Keep it original, Pete
<


Posted By: 75 Tique
Date Posted: July-19-2010 at 11:50am
Pete,

I think you were a little tough on Tom. Where it may be true that down angled transmissions have been around forever, given the fact that probably 95% of the boats on this site are either BW 1:1s or PCM 1.23:1s, I dont think it was outlandish for him to refer to the 1.23s as the common downangled transmission. You guys have been beating up on him a lot. Some justified, some a little over the top. If he said today is monday you guys would jump in and say, well technically thats not true because just over the international date line it just turned tuesday.

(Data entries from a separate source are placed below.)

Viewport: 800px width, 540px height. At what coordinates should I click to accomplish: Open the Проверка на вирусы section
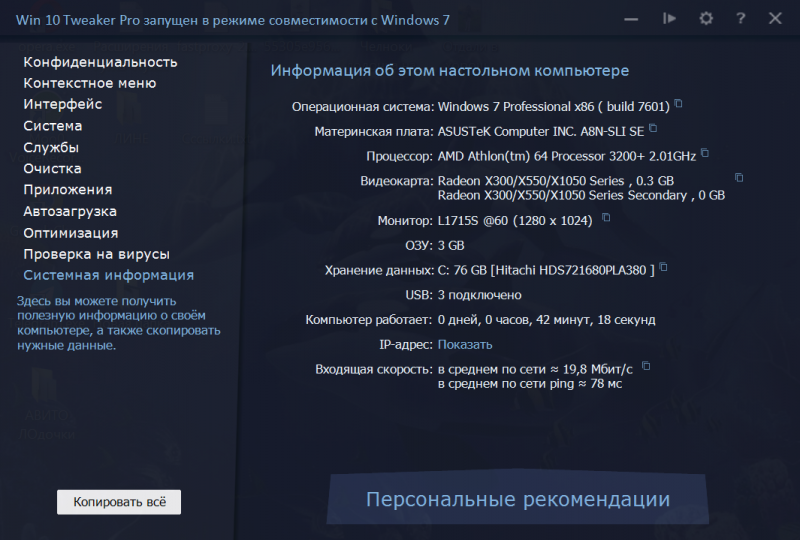[x=96, y=254]

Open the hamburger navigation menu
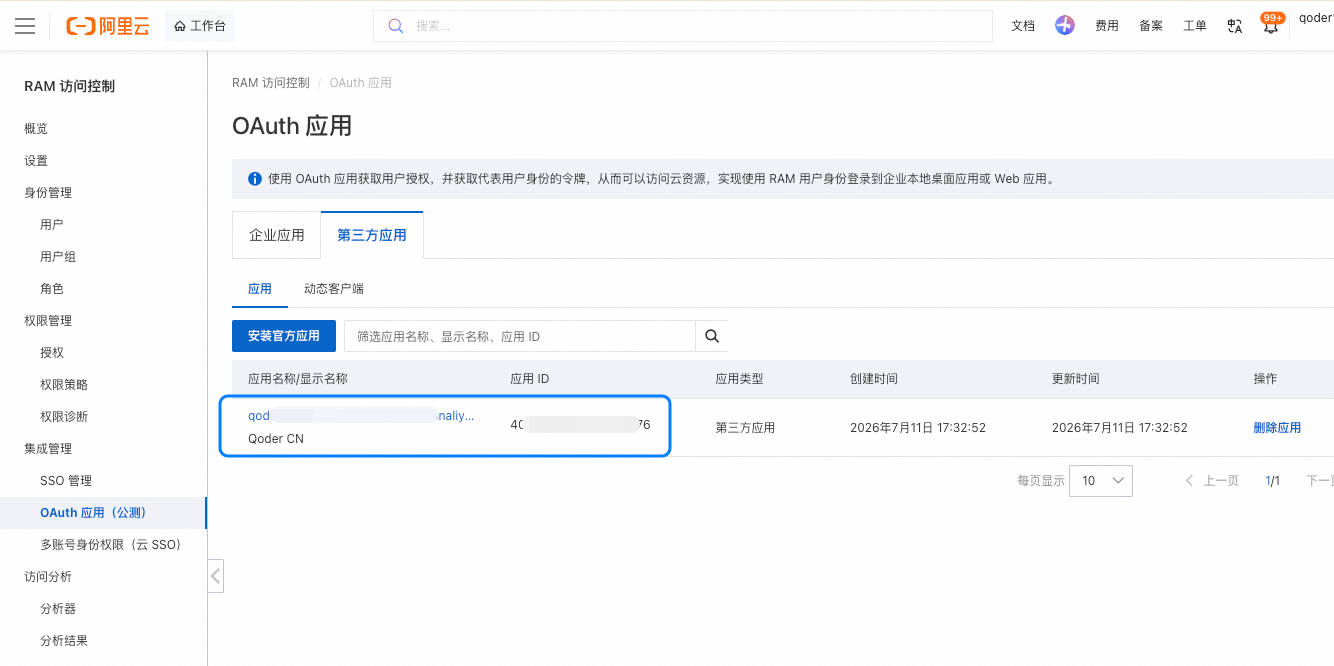[25, 26]
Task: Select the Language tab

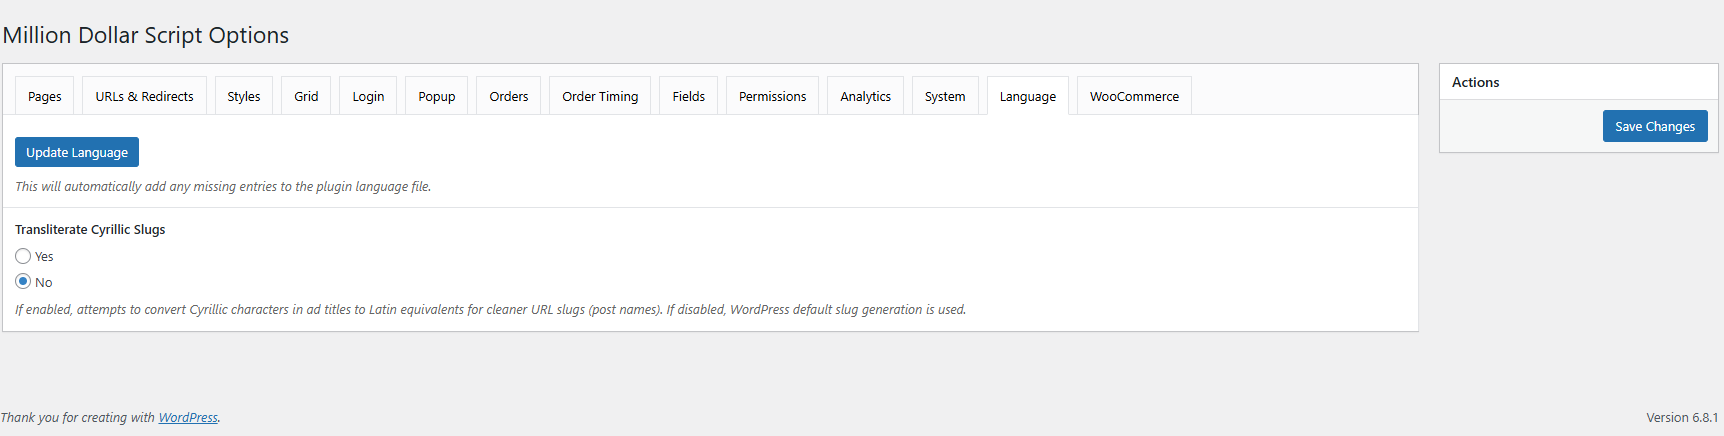Action: [x=1028, y=96]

Tom...regarding the edelbrock carb. I'm not a mechanical wiz, but having experience with both, I find the edelbrock much more reliable, user friendly, and easier to work on. Always reading on here about Holleys, power valves, cams, metering blocks, diaphrams, adjustments all needing needing work or going bad. Edelbrocks have none of that. Two needle valves...end of discussion. Mine got a little gummed up this spring. With no previous knowledge or experience (but a new book) I took the top off, cleaned out all the vacuum and fuel passages put it back together and its like new. (besides being tons cheaper than the Holley) I can't speak about whether or not you need a wedge to make it run right. Someone here said no need, but that there were issues. I have a wedge on my chevy, which sets at an angle due to the BW trans.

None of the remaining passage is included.